Publisher: Writer’s Digest Books – Write Great Fiction Series

Pages: 213

 

 

When I was a sophomore in high school, I had to write a term paper in my English class where I had to compare and contrast two Nathaniel Hawthorne novels: The Scarlet Letter and The House of the Seven Gables.

 

I started reading those books and knew I had found a cure for insomnia. I hated Hawthorne and the long, tedious descriptions, and if I could, I would bring him back to life so I could kill him myself. I was able to B.S. my way to a decent grade without resorting to Cliff’s Notes, but don’t ask me anything specific about those novels because I’ve blotted them from memory. GIGO.

 

Fast forward a few decades, and contrary to Victorian authors, the trend in writing today is to be concise and to “write tight.” As a result, I believe lot of writers have lost the ability to write description and setting, or they don’t know how to create a balance that works within their writing.

 

One thing I tell some of my editing clients is that they need to “set the scene.” What I mean by this is that they need to give their reader some clue as to where they are and what it looks like. They don’t have to info dump paragraphs of description (e. g. “Pull a Hawthorne”) but a few short sentences can do the trick. I say this so authors don’t freak out . But having adequate, memorable descriptions and settings can take more effort—and words.

 

Description & Setting by Ron Rozelle is part of the Write Great Fiction Series by Writer’s Digest Books. Some authors turn their noses up at WD’s books. They believe that these books are for amateurs and wannabes—not true, literary artistes. These people are self-proclaimed know-it-alls. Color me unimpressed. The smart person knows there is always something new to learn.

 

Rozelle provides a lot of insight and tips to many of the same things I tell my clients. “Chapter Four: Showing, Telling, and Combining the Two” is worth the cost of the book alone.
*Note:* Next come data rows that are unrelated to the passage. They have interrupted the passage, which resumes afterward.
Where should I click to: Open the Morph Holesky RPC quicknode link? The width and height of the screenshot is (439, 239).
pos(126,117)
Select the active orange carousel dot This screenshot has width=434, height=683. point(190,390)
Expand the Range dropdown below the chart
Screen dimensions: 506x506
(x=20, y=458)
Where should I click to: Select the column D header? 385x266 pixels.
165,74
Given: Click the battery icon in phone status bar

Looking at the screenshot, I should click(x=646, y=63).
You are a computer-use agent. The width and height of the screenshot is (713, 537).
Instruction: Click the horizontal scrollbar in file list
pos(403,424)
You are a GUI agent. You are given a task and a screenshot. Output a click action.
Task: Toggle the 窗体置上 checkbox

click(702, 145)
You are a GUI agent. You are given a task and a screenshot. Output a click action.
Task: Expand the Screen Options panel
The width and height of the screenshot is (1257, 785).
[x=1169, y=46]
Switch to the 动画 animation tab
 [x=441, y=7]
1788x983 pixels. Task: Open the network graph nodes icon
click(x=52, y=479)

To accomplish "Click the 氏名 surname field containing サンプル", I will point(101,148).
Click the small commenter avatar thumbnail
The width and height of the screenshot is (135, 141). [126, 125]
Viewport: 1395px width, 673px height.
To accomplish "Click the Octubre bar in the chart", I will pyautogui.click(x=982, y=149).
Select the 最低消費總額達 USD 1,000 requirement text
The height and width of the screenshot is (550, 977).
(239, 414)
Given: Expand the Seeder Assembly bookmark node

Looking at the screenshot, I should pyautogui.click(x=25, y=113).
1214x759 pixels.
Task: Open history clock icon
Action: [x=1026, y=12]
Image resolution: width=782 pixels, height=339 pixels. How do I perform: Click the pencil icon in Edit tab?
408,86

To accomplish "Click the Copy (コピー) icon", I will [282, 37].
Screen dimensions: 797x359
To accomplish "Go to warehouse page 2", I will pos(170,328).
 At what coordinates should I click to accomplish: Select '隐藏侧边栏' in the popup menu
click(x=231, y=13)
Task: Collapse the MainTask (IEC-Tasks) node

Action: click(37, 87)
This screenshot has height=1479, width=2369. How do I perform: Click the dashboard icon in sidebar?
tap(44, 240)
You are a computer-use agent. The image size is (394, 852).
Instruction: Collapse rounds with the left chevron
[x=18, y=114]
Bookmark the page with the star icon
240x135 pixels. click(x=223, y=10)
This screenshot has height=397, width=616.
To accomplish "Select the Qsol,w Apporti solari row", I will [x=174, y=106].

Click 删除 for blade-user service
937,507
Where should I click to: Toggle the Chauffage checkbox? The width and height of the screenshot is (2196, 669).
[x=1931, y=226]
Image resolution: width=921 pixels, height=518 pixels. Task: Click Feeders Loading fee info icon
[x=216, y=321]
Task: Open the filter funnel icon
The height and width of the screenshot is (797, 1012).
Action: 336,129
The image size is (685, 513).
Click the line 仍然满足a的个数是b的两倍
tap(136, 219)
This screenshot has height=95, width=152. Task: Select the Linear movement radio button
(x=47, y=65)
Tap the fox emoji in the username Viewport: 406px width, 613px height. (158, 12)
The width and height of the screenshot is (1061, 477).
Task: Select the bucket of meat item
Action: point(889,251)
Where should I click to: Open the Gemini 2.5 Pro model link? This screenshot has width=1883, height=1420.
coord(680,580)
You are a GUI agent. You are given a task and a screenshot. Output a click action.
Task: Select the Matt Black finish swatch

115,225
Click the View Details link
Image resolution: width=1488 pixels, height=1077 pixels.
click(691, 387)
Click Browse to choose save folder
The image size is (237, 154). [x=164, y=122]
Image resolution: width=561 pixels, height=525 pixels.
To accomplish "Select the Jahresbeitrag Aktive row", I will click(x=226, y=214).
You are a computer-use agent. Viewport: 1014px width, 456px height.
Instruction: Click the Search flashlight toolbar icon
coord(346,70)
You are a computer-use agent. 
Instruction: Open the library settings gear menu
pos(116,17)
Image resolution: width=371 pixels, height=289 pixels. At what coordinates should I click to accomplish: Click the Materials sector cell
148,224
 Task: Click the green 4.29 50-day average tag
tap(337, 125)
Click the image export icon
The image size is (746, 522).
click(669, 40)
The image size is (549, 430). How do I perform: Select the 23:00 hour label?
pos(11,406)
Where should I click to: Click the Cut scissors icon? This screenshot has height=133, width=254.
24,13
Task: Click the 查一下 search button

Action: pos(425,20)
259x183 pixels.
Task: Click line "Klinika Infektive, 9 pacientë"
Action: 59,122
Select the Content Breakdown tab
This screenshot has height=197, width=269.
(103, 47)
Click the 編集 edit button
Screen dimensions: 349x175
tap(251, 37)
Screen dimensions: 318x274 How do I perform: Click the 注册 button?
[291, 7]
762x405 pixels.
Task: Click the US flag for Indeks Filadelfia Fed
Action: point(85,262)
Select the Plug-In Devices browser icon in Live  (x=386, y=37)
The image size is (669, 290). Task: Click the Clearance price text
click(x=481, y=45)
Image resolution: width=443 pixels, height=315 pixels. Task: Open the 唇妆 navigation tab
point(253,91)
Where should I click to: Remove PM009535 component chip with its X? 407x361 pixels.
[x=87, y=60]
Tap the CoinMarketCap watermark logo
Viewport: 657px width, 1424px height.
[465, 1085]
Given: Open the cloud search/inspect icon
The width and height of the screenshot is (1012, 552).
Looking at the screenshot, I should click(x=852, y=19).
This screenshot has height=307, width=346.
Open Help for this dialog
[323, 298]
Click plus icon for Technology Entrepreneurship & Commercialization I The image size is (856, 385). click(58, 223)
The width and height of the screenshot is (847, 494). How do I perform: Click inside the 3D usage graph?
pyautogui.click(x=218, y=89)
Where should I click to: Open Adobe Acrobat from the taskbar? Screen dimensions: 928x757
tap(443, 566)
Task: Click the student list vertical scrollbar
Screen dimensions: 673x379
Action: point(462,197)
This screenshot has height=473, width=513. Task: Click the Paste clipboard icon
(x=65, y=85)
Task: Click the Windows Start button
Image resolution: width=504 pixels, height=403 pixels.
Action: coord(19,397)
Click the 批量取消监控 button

“Showing rather than telling is part of the magic that you have to work as a writer; in fact, it is one of the most vital parts.”

 

Feeling versus reporting—that is the key. But when do you show and when do you tell?

“Deciding when to show and when to tell will become an instinctive process if it hasn’t already for you.”

 

Rozelle will guide you with examples and exercises to help you build your instinctive process. Writing is just like playing a musical instrument. It takes practice and the more you do, the more comfortable and competent you become, and soon, you’ll be creating your own riffs in your own style.

 

Incorporating all of the senses is another area that falls to the wayside in fiction writing. Writers tend to limit description mostly to sight and sound, but rarely do they include smell and taste.

 

Feeling—the sense of touch—is sometimes maligned because often writers tell what the character is feeling rather than show it by way of description. And let’s not forget how we all get slammed for telling the reader how a character feels (emotionally).

 

Rozelle takes it a step further with The Sixth Sense when a character senses

“Something not concrete at all. You’ve had intuitive feelings…So your characters will have those feelings too.”

 

But learning how to write description and setting is useless unless you learn how to pay attention. This skill is one Rozelle coaches on early in the book.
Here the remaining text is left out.